SOURCE EXCERPT →
Master Charcoal Grilling with These Charcoal BBQ Tips
Summer is on its way and there is no better time to master charcoal grilling. These Charcoal BBQ tips are sure to get all you fired up. The biggest question is, what will you cook first?
1. Safety First
Naturally we have to discuss safety when it comes to using a Charcoal barbecue. Things like never using your grill indoors or in the garage, leaving a clearance of at least 5-feet (or 1½ meters) to anything combustible like your deck railings, fence, and siding, as well as ensuring that your charcoal is completely out (not on fire anymore) before covering, moving the grill into storage, or a transportation situation like after a tailgate. Most of this stuff is common sense that you probably already know, but just in case. Remember, charcoal is hot and does emit carbon dioxide when burning so space is imperative.
2. Fuel the Fire
The biggest question when starting with charcoal is what fuel to use and how to light it.
Lump Charcoal Vs. Briquettes
Personally, I am a huge supporter of using untreated hardwood lump charcoal to fuel a charcoal grill. A high-quality lump charcoal produces a fantastic flavor and is safe to add to an already lit charcoal grill. Briquettes are made from sawdust, glues, and starter fluids for ease of use and tend to burn hotter. They also should not be added to a charcoal cookout that is underway unless the new load is also lit. That means that if you want to do a long cook, like a brisket or pork shoulder, you have to light more charcoal and wait for it to completely ash over as the charcoal in the grill is consumed.

RAW DATA →
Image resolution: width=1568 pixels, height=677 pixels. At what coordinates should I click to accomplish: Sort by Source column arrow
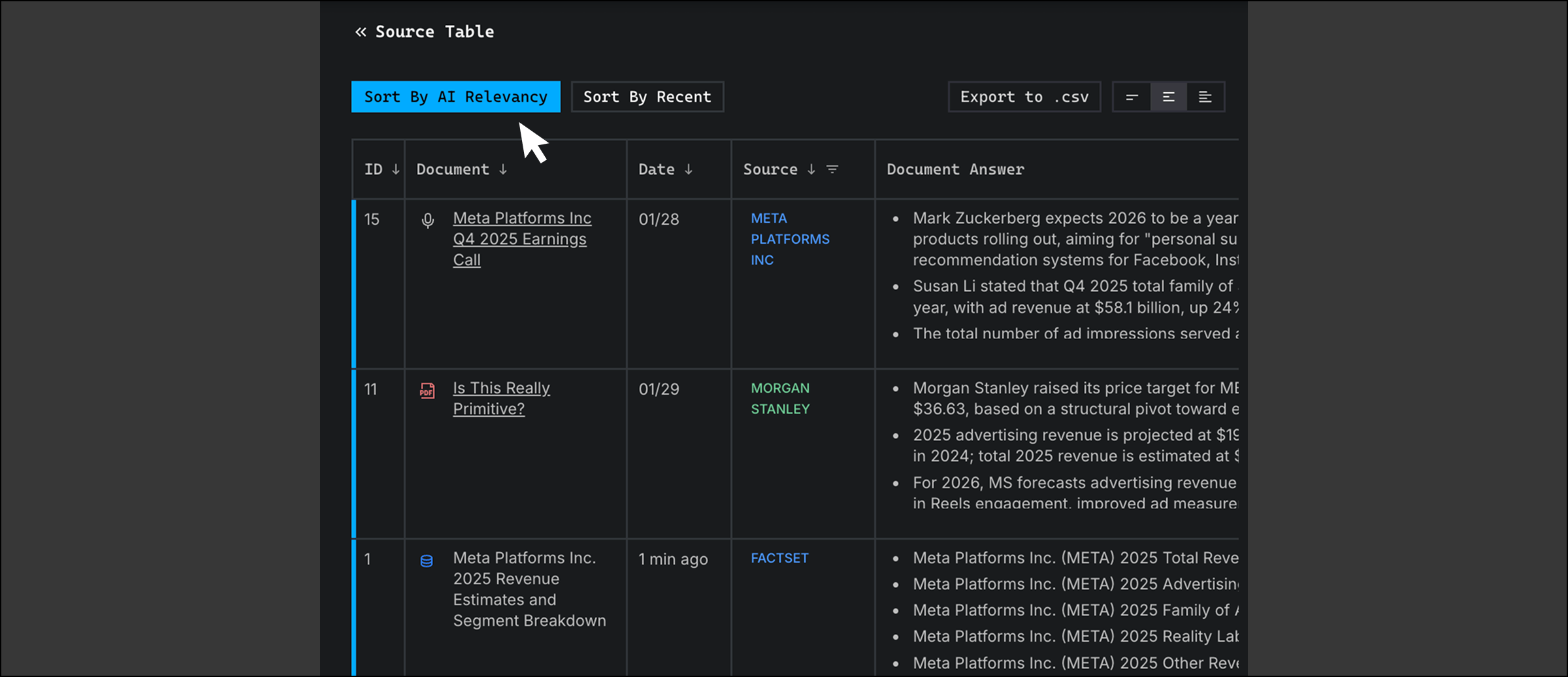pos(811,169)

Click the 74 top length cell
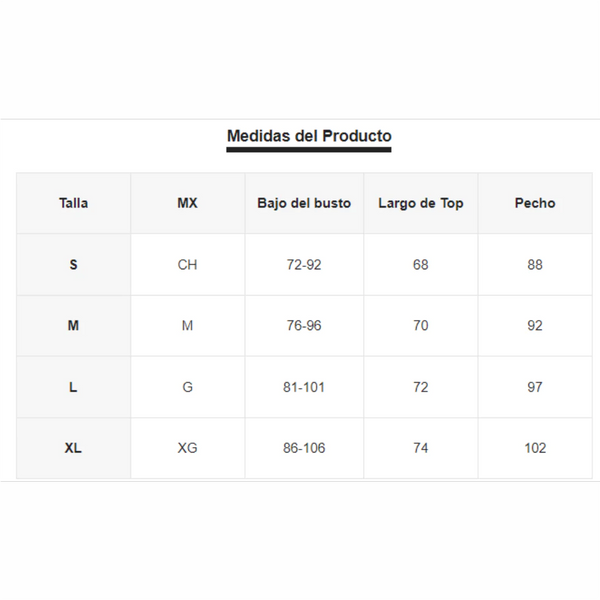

WORK INSTRUCTIONS → In the charcoal grilling tips, how much clearance should be left between the grill and anything combustible?

WRITTEN SOLUTION → At least 5 feet (1½ meters).